__What needs to be done__
Go through the data and report each line that holds the string "list".

┄┄┄┄┄┄

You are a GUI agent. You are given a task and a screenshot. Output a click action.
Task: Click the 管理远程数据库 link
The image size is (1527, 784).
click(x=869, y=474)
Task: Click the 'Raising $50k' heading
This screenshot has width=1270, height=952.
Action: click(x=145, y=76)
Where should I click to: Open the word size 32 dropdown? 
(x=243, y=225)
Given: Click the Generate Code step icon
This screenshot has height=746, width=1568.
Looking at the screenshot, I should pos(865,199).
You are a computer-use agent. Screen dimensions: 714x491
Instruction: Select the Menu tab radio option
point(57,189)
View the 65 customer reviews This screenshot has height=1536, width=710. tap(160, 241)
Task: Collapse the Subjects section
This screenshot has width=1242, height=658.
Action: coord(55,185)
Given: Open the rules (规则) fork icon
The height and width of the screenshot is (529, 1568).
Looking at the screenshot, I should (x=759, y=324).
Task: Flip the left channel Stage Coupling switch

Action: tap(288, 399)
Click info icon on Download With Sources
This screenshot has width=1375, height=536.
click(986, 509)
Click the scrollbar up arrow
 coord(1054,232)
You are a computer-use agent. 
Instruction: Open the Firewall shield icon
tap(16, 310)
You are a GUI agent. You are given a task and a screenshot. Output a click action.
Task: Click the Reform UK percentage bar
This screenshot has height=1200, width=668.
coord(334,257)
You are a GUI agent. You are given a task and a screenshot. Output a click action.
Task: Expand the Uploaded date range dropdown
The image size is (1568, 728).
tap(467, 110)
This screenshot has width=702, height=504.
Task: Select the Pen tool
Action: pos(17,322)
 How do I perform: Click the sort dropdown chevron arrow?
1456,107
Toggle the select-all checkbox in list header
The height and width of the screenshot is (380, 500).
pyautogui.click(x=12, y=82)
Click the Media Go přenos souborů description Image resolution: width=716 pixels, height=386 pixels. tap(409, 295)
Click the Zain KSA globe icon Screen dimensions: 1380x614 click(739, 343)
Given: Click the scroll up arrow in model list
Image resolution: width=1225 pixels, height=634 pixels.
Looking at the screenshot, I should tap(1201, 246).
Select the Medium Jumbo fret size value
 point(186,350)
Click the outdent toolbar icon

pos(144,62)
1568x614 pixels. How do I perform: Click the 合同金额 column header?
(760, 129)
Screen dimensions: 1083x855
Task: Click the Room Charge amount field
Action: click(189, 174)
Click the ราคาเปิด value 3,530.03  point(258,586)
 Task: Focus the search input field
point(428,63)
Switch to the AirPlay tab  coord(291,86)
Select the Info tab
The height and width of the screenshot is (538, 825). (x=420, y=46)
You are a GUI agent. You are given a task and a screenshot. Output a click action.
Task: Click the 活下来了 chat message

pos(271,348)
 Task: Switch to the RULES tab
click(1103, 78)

┄┄┄┄┄┄

__Response for this exercise__
Toggle the select-all checkbox in list header
Given: Click the scroll up arrow in model list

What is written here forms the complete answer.